[Given data — start]

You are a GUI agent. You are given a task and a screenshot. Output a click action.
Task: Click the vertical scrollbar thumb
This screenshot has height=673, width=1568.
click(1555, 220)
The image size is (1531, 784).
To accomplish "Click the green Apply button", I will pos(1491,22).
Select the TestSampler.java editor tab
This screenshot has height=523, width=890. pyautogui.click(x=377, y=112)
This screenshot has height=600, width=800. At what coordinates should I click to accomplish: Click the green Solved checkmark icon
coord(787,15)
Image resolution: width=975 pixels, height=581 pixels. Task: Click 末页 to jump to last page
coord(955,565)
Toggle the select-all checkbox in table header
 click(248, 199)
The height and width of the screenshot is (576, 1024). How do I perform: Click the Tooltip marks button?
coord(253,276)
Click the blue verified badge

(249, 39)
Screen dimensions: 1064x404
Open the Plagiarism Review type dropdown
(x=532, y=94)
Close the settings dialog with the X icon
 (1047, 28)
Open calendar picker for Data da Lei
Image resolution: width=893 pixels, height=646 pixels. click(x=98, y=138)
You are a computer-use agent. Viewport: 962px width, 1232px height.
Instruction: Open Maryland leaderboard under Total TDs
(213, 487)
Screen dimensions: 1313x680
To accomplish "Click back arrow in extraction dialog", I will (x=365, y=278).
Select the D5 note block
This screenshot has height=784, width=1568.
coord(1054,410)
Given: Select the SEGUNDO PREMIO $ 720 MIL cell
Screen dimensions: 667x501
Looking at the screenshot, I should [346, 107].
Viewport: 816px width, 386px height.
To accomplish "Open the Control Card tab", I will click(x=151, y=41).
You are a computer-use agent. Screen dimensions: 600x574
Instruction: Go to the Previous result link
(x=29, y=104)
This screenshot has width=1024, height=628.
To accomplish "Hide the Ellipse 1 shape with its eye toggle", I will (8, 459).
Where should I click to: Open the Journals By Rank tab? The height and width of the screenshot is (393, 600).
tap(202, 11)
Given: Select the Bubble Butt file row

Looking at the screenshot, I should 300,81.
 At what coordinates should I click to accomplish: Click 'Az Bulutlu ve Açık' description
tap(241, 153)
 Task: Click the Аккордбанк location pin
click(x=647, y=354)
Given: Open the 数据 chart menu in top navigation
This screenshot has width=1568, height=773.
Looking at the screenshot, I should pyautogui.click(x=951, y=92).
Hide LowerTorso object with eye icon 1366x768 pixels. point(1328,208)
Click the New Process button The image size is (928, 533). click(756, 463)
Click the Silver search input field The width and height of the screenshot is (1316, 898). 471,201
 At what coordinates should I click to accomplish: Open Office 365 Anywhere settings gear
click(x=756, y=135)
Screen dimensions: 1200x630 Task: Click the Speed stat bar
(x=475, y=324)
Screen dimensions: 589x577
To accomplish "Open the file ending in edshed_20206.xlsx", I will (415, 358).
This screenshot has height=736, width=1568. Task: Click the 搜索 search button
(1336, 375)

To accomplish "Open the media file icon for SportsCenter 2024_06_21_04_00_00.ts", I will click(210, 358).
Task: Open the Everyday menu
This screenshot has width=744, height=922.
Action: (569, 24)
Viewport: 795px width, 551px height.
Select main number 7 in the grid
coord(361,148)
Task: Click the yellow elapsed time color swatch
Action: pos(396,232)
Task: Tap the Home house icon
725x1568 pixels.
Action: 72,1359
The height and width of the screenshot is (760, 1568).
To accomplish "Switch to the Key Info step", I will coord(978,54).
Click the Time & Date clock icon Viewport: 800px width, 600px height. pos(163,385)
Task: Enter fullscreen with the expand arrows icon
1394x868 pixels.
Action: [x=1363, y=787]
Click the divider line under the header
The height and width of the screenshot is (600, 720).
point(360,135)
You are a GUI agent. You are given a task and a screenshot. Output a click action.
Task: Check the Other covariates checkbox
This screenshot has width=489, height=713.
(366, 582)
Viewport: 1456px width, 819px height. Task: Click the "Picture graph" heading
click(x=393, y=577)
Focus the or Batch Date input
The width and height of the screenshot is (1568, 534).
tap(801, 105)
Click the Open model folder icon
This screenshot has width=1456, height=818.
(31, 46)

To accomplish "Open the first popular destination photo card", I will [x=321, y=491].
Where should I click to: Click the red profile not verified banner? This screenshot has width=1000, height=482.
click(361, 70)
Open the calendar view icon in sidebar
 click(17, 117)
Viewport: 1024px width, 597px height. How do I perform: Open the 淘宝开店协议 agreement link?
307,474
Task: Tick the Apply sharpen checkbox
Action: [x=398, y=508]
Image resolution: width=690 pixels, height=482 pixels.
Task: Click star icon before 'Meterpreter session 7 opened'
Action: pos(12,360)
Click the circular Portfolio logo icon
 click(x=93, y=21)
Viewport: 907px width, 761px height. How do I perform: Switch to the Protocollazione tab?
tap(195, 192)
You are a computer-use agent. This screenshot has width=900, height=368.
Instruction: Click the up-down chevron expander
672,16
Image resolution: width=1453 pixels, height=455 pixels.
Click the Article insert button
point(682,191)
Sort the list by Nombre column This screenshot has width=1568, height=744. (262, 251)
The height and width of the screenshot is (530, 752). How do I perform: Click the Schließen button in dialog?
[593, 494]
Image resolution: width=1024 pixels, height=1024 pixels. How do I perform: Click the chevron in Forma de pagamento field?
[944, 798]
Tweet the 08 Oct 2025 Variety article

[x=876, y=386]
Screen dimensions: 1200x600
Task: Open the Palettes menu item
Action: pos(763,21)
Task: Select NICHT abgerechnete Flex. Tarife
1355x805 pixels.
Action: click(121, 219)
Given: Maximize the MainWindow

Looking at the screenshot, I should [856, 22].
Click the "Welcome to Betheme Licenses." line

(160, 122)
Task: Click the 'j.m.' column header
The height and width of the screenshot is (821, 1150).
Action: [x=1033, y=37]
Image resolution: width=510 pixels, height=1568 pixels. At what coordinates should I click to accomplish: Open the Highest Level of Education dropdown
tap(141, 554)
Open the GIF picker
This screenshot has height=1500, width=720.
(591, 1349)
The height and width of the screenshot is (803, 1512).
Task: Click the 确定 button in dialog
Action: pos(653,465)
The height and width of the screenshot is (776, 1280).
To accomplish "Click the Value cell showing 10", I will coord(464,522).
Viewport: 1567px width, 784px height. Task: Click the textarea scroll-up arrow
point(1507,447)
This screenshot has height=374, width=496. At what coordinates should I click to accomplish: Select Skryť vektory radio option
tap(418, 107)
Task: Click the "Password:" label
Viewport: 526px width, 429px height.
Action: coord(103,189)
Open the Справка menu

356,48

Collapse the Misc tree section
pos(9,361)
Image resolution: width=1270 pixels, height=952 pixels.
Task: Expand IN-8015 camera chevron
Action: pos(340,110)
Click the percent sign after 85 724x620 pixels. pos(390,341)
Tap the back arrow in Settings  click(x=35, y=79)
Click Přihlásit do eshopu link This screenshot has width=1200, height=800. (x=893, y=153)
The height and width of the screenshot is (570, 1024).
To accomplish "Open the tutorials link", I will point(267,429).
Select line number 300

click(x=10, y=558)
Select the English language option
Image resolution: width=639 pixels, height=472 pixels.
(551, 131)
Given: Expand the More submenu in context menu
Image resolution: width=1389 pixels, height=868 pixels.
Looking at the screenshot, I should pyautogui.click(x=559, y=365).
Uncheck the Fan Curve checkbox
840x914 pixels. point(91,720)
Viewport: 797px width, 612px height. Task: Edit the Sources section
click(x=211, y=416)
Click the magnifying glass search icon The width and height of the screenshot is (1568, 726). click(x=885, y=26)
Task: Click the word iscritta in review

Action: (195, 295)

[Given data — finish]

Problem to work on:
Your answer should be the lines above, from the line containing "Instruction: Open Maryland" up to and including the line containing "Click the Silver", reproduced exactly and with nothing else.

Result for this exercise:
Instruction: Open Maryland leaderboard under Total TDs
(213, 487)
Screen dimensions: 1313x680
To accomplish "Click back arrow in extraction dialog", I will (x=365, y=278).
Select the D5 note block
This screenshot has height=784, width=1568.
coord(1054,410)
Given: Select the SEGUNDO PREMIO $ 720 MIL cell
Screen dimensions: 667x501
Looking at the screenshot, I should [346, 107].
Viewport: 816px width, 386px height.
To accomplish "Open the Control Card tab", I will click(x=151, y=41).
You are a computer-use agent. Screen dimensions: 600x574
Instruction: Go to the Previous result link
(x=29, y=104)
This screenshot has width=1024, height=628.
To accomplish "Hide the Ellipse 1 shape with its eye toggle", I will (8, 459).
Where should I click to: Open the Journals By Rank tab? The height and width of the screenshot is (393, 600).
tap(202, 11)
Given: Select the Bubble Butt file row

Looking at the screenshot, I should 300,81.
 At what coordinates should I click to accomplish: Click 'Az Bulutlu ve Açık' description
tap(241, 153)
 Task: Click the Аккордбанк location pin
click(x=647, y=354)
Given: Open the 数据 chart menu in top navigation
This screenshot has width=1568, height=773.
Looking at the screenshot, I should pyautogui.click(x=951, y=92).
Hide LowerTorso object with eye icon 1366x768 pixels. point(1328,208)
Click the New Process button The image size is (928, 533). click(756, 463)
Click the Silver search input field The width and height of the screenshot is (1316, 898). 471,201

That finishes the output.